Goal —
Find each line of the listing that contains the string "section" and copy those lines out. Case counts.

Exercise material —
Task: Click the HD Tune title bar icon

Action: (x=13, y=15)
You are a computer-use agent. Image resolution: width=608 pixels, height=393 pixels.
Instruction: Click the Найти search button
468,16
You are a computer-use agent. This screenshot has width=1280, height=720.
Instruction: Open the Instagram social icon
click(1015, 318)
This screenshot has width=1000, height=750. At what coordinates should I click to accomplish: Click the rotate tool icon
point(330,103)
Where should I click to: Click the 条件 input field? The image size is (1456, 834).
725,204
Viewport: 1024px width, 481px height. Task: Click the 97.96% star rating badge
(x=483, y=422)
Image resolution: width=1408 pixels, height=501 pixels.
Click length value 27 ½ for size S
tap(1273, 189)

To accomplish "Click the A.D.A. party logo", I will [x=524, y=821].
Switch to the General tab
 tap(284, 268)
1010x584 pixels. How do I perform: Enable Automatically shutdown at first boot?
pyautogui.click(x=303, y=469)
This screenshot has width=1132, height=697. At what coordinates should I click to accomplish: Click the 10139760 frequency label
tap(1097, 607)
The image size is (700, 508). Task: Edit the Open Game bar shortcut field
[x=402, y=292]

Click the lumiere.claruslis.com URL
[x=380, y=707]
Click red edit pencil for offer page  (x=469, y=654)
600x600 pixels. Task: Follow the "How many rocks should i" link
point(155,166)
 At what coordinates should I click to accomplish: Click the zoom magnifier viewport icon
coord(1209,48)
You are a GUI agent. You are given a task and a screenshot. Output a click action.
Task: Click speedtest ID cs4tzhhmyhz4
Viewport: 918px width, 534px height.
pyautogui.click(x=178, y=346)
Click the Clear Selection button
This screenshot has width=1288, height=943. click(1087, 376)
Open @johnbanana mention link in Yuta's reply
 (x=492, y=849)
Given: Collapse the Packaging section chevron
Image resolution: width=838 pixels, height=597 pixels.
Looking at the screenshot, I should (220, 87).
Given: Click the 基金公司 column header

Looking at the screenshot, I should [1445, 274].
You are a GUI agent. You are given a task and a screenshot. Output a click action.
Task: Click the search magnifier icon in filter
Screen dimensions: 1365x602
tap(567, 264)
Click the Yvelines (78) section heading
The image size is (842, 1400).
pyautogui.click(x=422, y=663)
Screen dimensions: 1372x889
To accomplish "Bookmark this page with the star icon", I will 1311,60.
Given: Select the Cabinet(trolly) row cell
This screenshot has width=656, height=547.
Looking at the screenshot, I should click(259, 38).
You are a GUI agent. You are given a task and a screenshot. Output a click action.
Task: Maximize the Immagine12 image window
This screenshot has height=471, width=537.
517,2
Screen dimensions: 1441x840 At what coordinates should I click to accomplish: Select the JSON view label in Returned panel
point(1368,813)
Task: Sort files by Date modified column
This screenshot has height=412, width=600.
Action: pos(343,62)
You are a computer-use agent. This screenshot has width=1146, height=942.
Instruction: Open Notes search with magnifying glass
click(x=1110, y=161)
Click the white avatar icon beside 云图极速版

Answer for this exercise —
Given: Collapse the Packaging section chevron
Click the Yvelines (78) section heading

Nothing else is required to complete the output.